Many other long road trips come to mind, too: DC to Florida to New Orleans and back; DC to Maine and back; DC to South Dakota and back; San Francisco to Montana…to stay. I wish I had a giant map of everything to mark where I’ve been and add photos and notes. I bet there’s an app…
But that’s all memories of moving along the blacktop myself, going somewhere. Here, I am stationary. I am the rock being passed by the stream. From my house, I can both see and hear the traffic. What fascinates me is what I might deduce about human nature based on traffic patterns. Which are the busiest times of day, and what days of the week, up there on the highway, and is that related to typical work schedules, bars closing, football games, and other predictable events?Are there days or times when semis roll by more frequently than others and is that related to laws governing their road time? Do the birds care about the noise?
In the winter, I can tell the road conditions by watching how slowly the traffic is crawling up there. I can often see the green flashers on the snowplows creating domes of blinking light that refract through the snowplow cloud. Sometimes it’s so slick the semis have their hazards on, and I can see that, too. Springtime with rain, cloud wakes follow trucks as their tires hash droplets off the pavement into a wet miasma.
At night, I can sometimes guess the weather by how the engines sound, how loud they are against a low or thick cloud cover vs. open sky, and how much wet tire noise there seems to be. I’m not expert at this yet. I also spend a lot of time pondering what exactly makes the sounds I hear. I know there’s engine noise, but also…wind against a grill? Wheels whipping the pavement? Words I use to describe those sounds: whirr-whine, air-howl, growl-breath. I also hear grating air brakes, flapping tarp corners, tires thripping along on rumble strips.
The other night I woke up at 2 am because it was raining, so I recorded that, and got a couple of vehicles in the mix too, a car at :16 and a truck at :40. It’s all rather soothing.
One of my favorite college-era movies was Singles, with its fantastic soundtrack and lots of great actors not much older than me, living the young adult life I coveted.

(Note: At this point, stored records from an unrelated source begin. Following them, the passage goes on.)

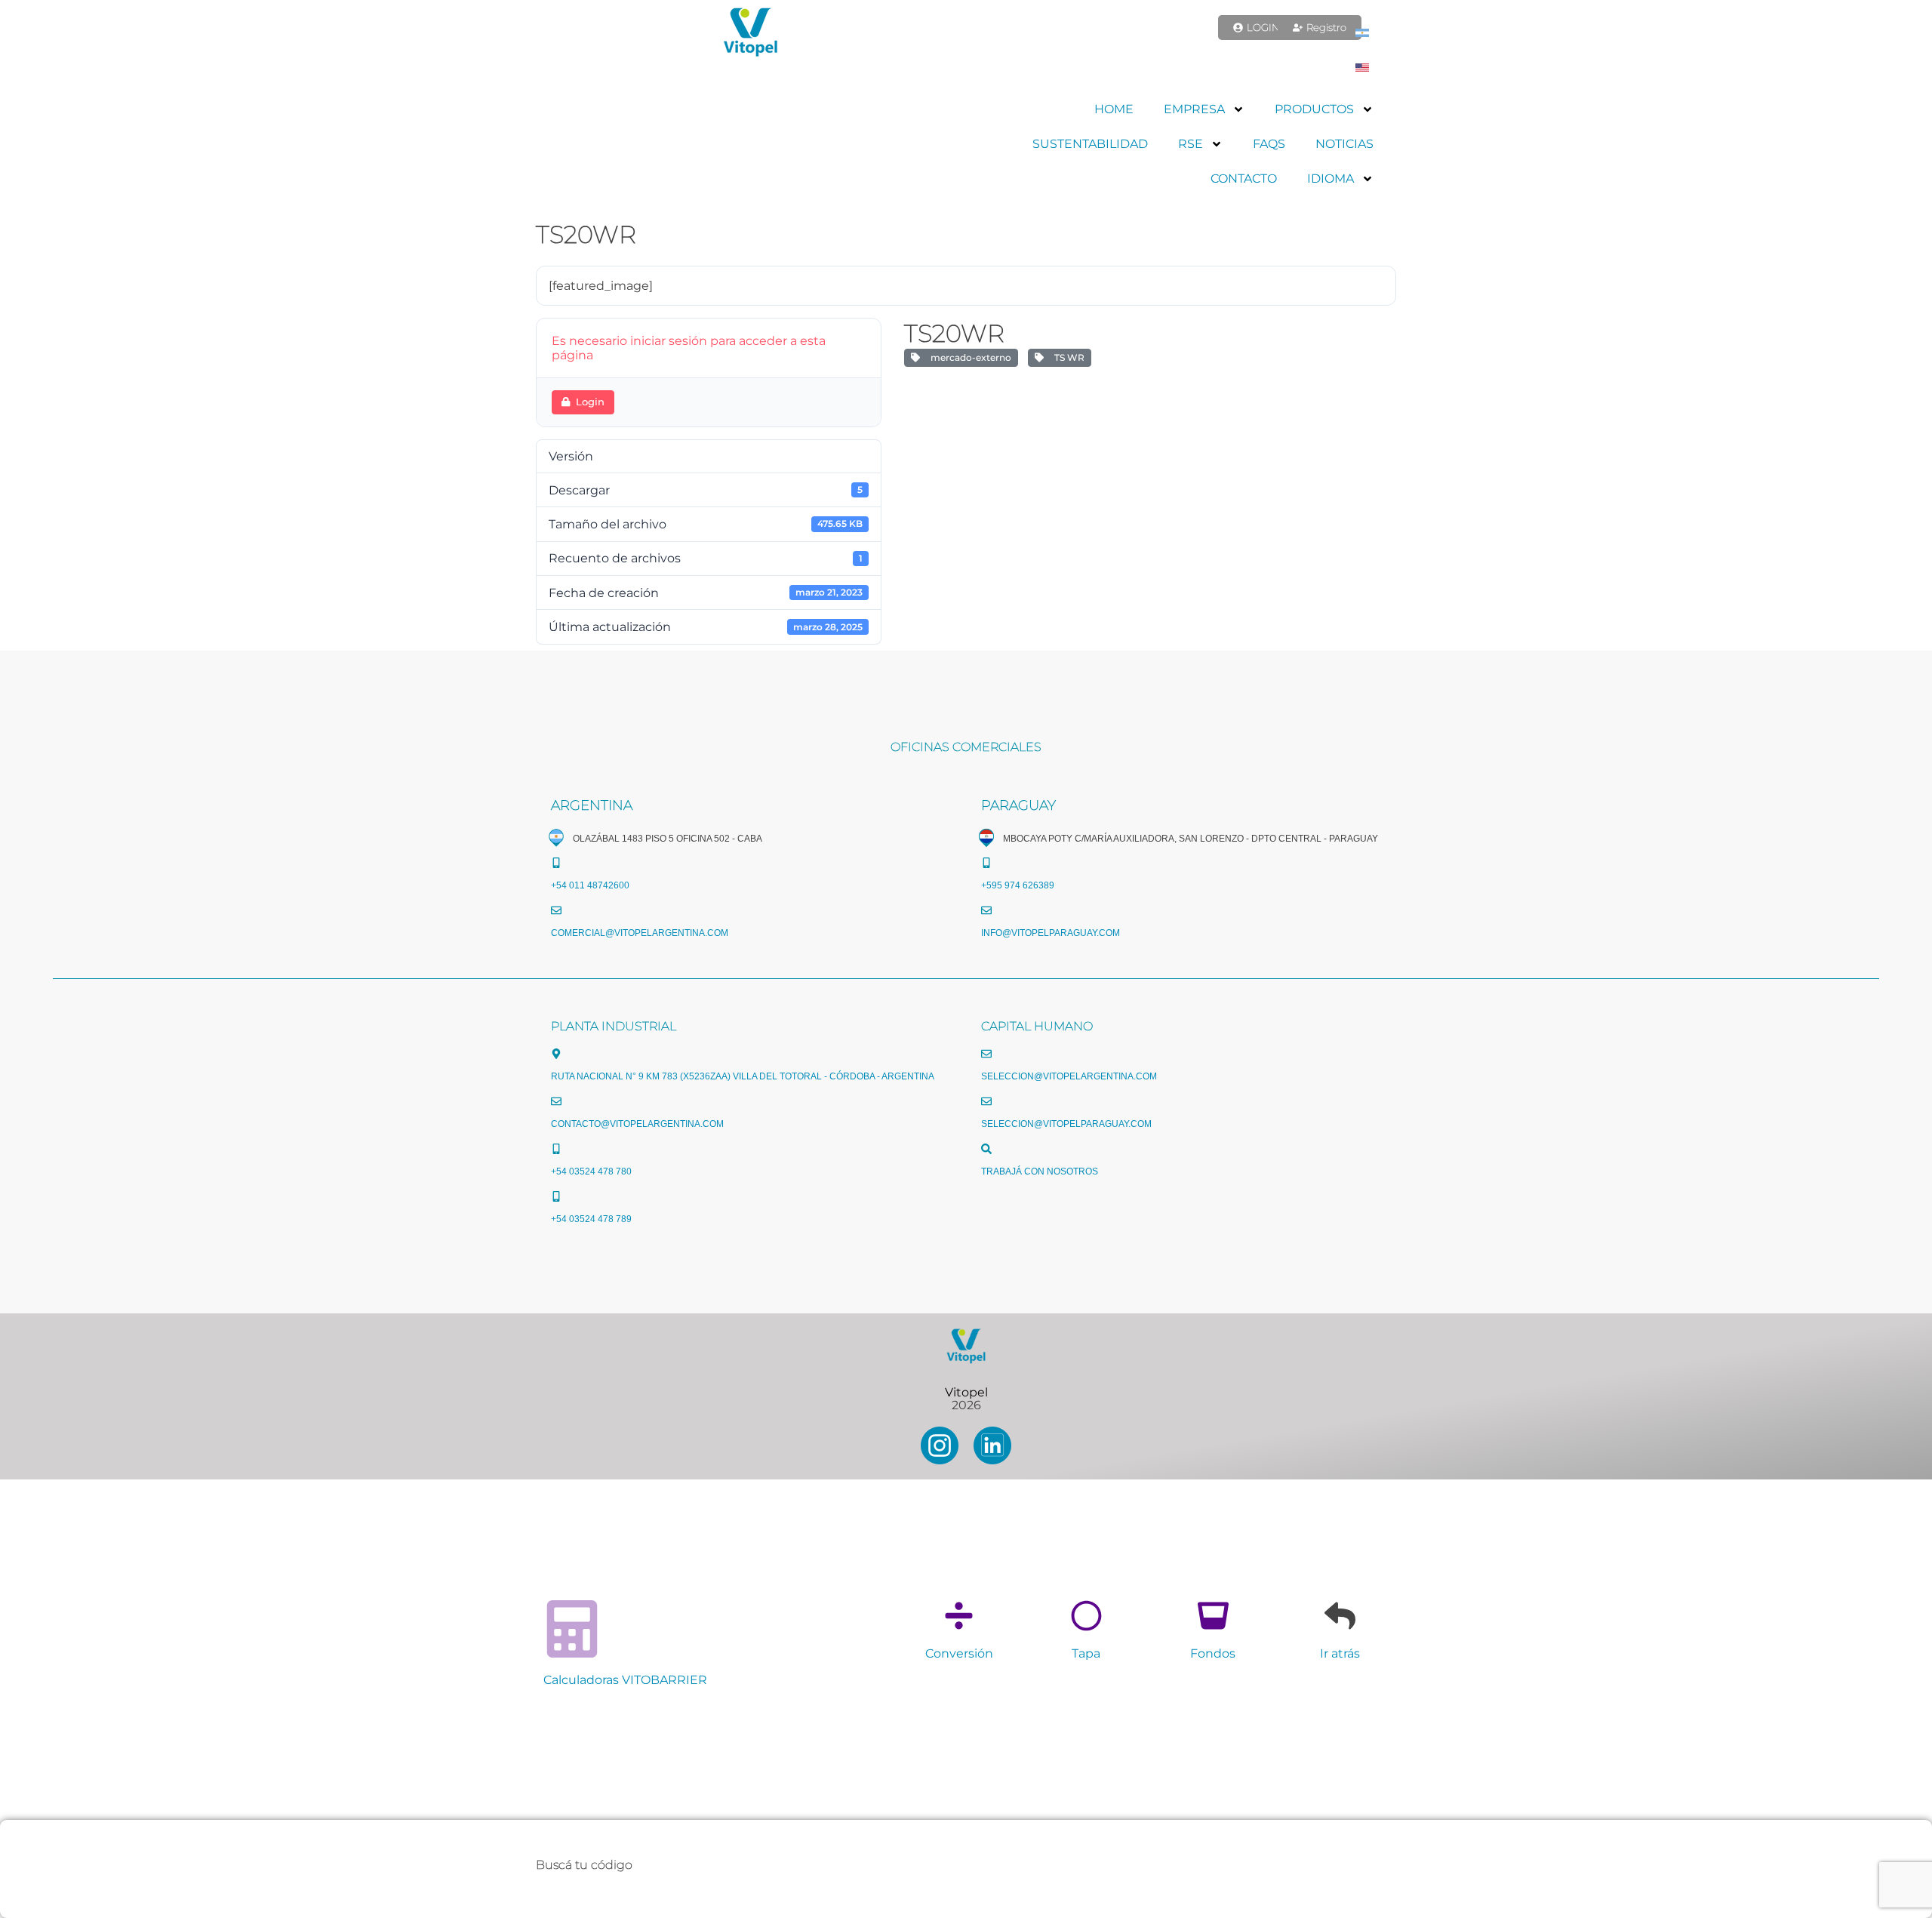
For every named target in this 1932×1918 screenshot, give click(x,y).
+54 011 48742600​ (590, 885)
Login (590, 402)
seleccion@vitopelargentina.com (1069, 1076)
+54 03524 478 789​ (591, 1219)
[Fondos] (1213, 1615)
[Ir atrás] (1339, 1615)
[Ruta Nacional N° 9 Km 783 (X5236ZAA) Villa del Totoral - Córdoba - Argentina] (556, 1053)
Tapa (1086, 1653)
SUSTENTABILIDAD (1090, 144)
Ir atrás (1340, 1653)
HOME (1114, 109)
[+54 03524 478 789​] (556, 1196)
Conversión (959, 1653)
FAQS (1269, 144)
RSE (1190, 144)
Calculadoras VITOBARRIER (625, 1680)
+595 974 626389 (1017, 885)
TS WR (1067, 357)
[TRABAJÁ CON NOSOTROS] (986, 1149)
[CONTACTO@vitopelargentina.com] (556, 1101)
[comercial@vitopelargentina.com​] (556, 910)
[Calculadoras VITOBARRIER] (572, 1629)
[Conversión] (958, 1615)
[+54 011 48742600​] (556, 862)
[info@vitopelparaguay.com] (986, 910)
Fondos (1212, 1653)
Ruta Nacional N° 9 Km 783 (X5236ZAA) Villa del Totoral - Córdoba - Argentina (742, 1076)
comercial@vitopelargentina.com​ (639, 933)
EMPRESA (1194, 109)
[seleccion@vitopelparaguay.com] (986, 1101)
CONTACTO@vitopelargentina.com (637, 1124)
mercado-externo (968, 357)
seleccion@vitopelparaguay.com (1066, 1124)
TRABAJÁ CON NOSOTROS (1039, 1171)
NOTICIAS (1344, 144)
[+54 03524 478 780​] (556, 1149)
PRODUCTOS (1314, 109)
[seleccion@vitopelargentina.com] (986, 1053)
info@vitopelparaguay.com (1050, 933)
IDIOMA (1330, 178)
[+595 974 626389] (986, 862)
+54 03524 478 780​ (591, 1171)
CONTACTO (1244, 178)
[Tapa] (1086, 1615)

In this film, Matt Dillon’s character is dating Bridget Fonda’s character. He’s kind of a jerk, so she breaks up with him. He tries to get her back by describing how he used to live by the airport, and it was so noisy nobody would come to his cookouts, but then he moved and he missed the noise. Then he tells her that he misses her. She’s the noise. And I wonder, if I moved from my disco-era townhouse, would I miss my interstate and its noise?
Don’t miss Interstate Love Song by Stone Temple Pilots. So good.
just kidding, my mom never drove that slow
Answer: Monday morning, followed by Tuesday morning, in this pattern through Sunday, the quietest morning. But Sunday is also the day they heave railcars together over at the railyard, and that’s an extremely loud activity.
They don’t seem to. And that’s not a human nature question. I’m just interested.